Whilst we knew nothing of the history of the country (we hadn’t got round to reading the Bradt guide yet!), we had an inkling that this might not be another African country with a war ravaged and bloody past.

The houses lining the road were still clearly poor, with corrugated roofs and mud walls, but there seemed more order. Houses had their own space between each other and things were clean and tidy, a striking contrast to almost all the other road side houses we have seen in Africa. Most noticeable however was the cut grass, not just outside houses, but all along the road the grass was cut, lawns were clearly visible and it reminded us of back home.

Within a few hours on the good road we had arrived in Franceville and hunted down the recommended hotel, only to find that once we had agreed on a price that did not include use of a toilet or shower!

The town itself was small and bustling, the usual mixture of people, taxis, transiting traffic and street sellers all trying to share the same spot. It’s amazing what is sold on the street, as well as the usual phone cards, cigarettes and tissues are wonderful foods, brightly coloured (but dusty) fruit and veg, and freshly baked French baguettes! Got to like the French for some things!

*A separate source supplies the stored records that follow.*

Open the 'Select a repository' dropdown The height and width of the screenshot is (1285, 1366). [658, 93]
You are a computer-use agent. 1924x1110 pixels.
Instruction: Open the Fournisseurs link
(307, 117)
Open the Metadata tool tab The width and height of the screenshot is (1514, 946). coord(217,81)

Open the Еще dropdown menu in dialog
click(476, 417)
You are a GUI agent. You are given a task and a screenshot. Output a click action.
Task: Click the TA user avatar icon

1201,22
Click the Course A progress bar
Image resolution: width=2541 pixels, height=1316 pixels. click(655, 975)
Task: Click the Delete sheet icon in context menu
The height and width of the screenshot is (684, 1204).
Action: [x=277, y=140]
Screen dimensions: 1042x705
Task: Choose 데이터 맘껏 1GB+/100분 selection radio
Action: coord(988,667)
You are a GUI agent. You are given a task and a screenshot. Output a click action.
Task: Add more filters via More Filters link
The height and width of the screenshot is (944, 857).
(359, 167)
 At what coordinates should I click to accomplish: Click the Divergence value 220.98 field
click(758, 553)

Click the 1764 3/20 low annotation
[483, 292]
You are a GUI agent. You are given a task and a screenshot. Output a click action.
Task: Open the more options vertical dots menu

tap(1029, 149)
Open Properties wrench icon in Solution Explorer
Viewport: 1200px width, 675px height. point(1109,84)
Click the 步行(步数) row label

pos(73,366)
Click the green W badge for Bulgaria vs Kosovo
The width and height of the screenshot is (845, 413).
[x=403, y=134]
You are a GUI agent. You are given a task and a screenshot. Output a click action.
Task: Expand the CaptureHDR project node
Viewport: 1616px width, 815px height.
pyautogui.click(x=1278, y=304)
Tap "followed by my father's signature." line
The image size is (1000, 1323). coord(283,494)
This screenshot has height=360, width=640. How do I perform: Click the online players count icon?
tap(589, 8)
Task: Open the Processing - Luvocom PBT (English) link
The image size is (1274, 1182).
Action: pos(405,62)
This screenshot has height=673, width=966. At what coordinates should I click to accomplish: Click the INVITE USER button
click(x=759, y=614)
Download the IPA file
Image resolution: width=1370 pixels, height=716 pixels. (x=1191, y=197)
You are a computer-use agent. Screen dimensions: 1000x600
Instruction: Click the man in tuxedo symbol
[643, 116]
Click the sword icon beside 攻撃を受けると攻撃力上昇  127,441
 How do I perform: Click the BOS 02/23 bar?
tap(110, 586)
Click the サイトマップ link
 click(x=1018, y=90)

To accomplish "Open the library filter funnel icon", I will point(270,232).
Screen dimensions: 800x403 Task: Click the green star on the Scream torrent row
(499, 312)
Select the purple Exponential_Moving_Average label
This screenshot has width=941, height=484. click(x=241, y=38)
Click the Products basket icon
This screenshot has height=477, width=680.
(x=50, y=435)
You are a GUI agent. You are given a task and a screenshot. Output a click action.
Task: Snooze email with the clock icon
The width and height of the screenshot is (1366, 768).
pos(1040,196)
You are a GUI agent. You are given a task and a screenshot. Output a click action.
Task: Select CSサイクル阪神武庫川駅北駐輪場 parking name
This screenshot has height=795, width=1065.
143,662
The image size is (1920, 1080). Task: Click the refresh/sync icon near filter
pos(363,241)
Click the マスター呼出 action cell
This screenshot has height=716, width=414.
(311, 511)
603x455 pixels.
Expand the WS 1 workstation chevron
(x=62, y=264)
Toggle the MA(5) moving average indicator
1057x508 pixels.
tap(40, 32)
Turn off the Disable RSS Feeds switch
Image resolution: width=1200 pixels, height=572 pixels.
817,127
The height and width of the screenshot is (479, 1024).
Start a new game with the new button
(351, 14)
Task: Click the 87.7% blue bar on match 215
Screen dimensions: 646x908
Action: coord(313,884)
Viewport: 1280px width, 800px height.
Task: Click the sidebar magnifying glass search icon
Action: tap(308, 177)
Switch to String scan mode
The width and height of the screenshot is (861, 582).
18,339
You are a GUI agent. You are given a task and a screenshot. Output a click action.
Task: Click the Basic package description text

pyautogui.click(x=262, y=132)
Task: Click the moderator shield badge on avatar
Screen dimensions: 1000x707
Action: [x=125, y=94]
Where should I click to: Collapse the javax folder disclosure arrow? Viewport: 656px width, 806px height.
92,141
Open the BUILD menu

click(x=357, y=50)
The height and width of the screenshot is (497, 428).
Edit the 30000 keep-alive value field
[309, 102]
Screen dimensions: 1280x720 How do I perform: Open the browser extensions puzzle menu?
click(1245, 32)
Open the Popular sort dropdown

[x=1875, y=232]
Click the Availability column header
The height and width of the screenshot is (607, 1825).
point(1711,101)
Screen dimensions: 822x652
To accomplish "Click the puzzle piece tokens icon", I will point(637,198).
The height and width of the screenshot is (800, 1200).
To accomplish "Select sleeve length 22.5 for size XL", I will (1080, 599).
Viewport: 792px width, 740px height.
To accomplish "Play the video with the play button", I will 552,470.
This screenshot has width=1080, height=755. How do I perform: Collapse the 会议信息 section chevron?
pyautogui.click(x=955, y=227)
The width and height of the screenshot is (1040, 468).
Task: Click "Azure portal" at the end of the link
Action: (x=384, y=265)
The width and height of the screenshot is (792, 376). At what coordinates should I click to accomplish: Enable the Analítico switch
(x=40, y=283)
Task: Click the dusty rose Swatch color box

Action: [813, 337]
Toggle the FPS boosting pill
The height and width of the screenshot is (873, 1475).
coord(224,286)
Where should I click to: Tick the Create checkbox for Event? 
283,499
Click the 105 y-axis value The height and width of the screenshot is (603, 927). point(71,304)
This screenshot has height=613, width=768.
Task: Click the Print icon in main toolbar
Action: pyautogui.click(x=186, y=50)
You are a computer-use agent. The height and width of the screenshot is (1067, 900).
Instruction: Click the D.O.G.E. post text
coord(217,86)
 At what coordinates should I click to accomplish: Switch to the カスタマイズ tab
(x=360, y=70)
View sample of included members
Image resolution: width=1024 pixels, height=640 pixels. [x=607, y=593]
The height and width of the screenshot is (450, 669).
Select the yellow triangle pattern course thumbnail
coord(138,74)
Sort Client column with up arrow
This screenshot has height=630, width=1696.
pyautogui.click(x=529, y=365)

We awoke on Christmas morning to a hot but misty day and cooked up some smoked salmon and scrambled eggs for breakfast, spending most of the day trying to get in touch with home as the local mobile networks were all down. Around midday, the mist gave way to a full blown equatorial thunderstorm. Taking the opportunity to cool down, we played football against the wall in the rain, until the ball burst.

We left Franceville after watching the Boxing Day football and followed the hilly twisting tarmac in the direction of Booue, we can only assume named in honour of the Arsenal player Emanuelle Eboue.

Deciding to take the dirt route ‘Economique’ as opposed to the far far longer tarmac, we bumped and rattled our way crosscountry, quickly finding ourselves covered in a thin layer of red dust from the gravel road. The day was spent batting away irritating flies, avoiding potholes and trying to find smooth lines through the vicious corrugations.

We crossed huge swollen equatorial rivers, rolling over them via tall brown iron bridges, relics of French colonial time. The road snakes through several hundred miles of Gabonese rainforest, the bright ochre road scything through the forty metre trees and hanging vines. Finally, we emerged from the forest onto tarmac and the road to Libreville.

And here we are in Libreville, sleeping two metres from the beach outside a French expatriates house, whose friend we met by chance in the street whilst looking for a hotel to stay in. Thankfully the sea breeze keeps the humidity bearable, and all we have to complain about is the crash of the waves all day long, and all night. Really, they could take a break at 4 am for an hour or so couldn’t they?! Then again, that would simply mean that the local Mosque would keep us awake instead!

A few days to organise Cameroon visas and a chance to celebrate the New Year in the next few days, then heading North again as we aim for Yaounde and drive on into 2011. Happy New Year everyone!